◆ PROMPT ◆
Set down, exactly as they stand, the lines from the one containing "At what coordinates should I click to accomplish: Open Emeka" through the last line of the records below, leaving every picture out.

***** LISTED RECORDS

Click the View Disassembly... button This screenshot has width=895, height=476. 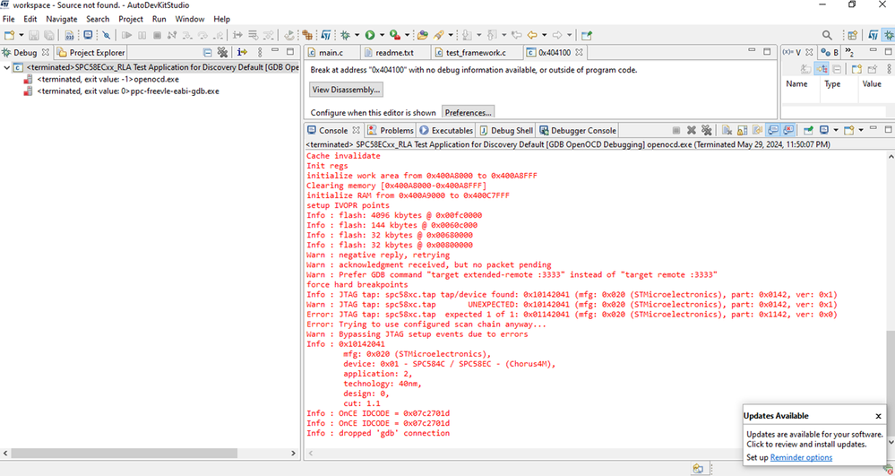(346, 90)
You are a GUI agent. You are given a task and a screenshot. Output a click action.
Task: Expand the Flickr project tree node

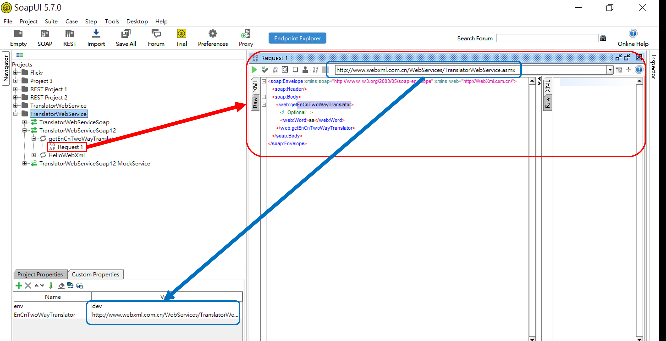tap(15, 73)
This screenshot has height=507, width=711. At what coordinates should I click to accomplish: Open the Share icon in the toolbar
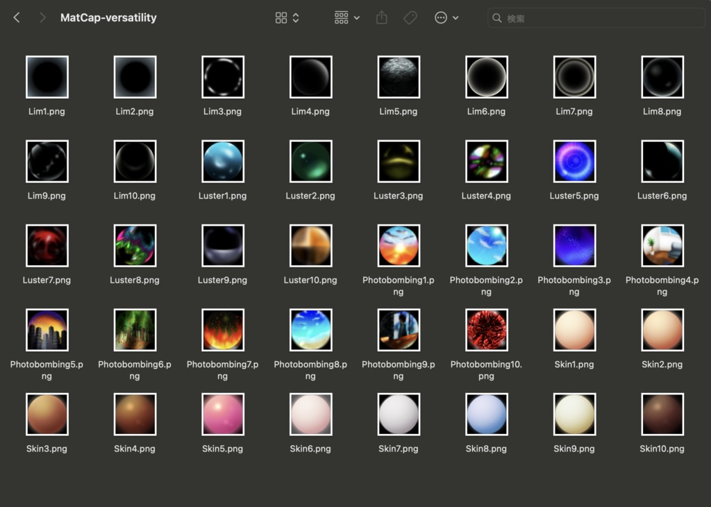380,18
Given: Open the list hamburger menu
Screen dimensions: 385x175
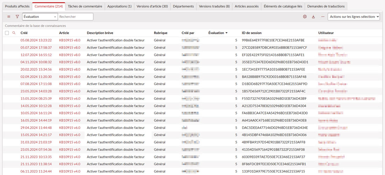Looking at the screenshot, I should (x=9, y=16).
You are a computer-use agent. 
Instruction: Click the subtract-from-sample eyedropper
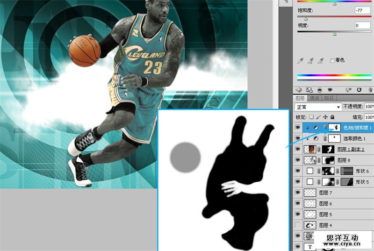321,61
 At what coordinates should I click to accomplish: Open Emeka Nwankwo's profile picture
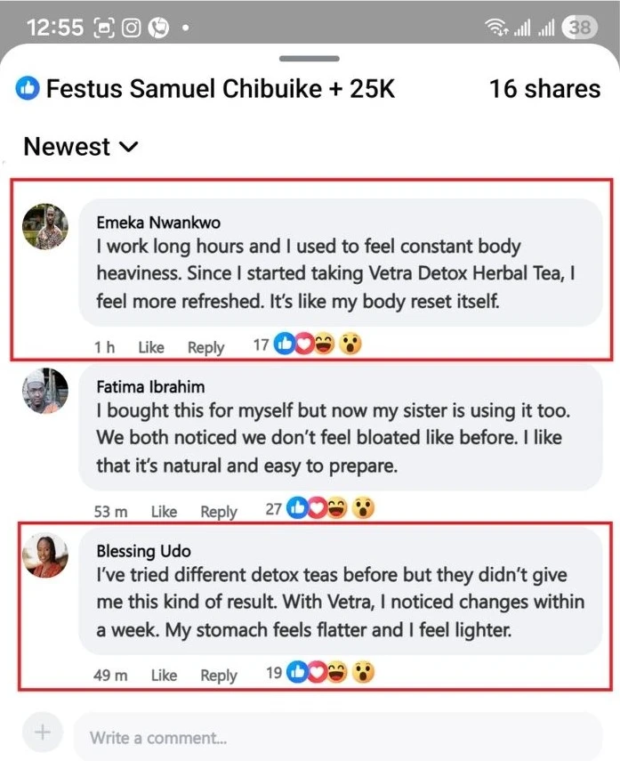pyautogui.click(x=44, y=226)
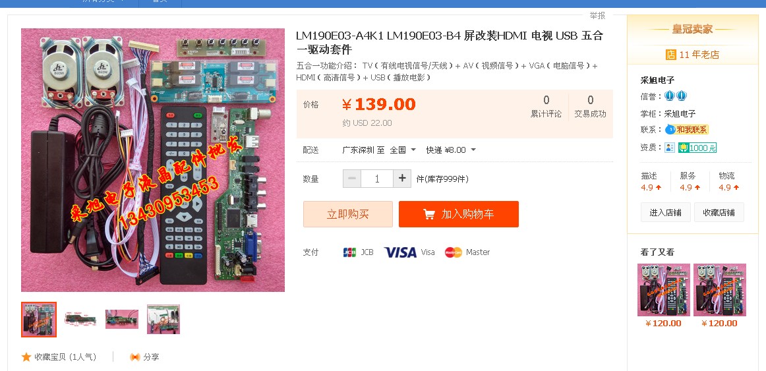Click the star favorite icon beside 收藏宝贝
The image size is (766, 371).
(26, 357)
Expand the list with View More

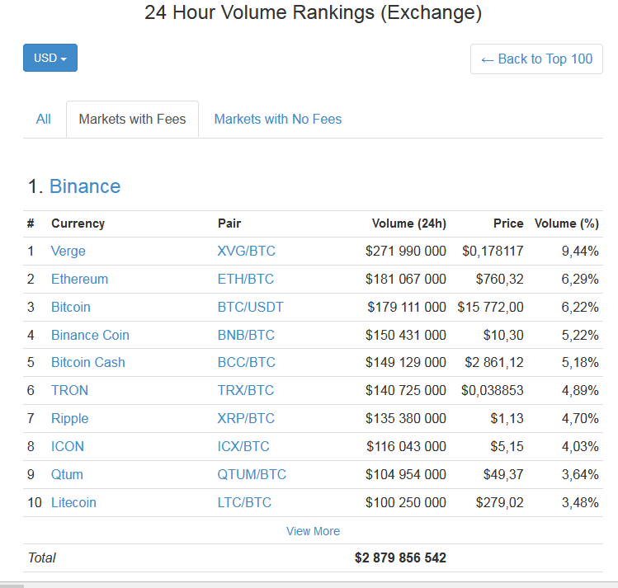tap(313, 531)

**********

◆ RESULT OF THE TASK ◆
 At what coordinates should I click to accomplish: Open Emeka Nwankwo's profile picture
pyautogui.click(x=44, y=226)
Click the star favorite icon beside 收藏宝贝
The image size is (766, 371).
(26, 357)
Expand the list with View More

tap(313, 531)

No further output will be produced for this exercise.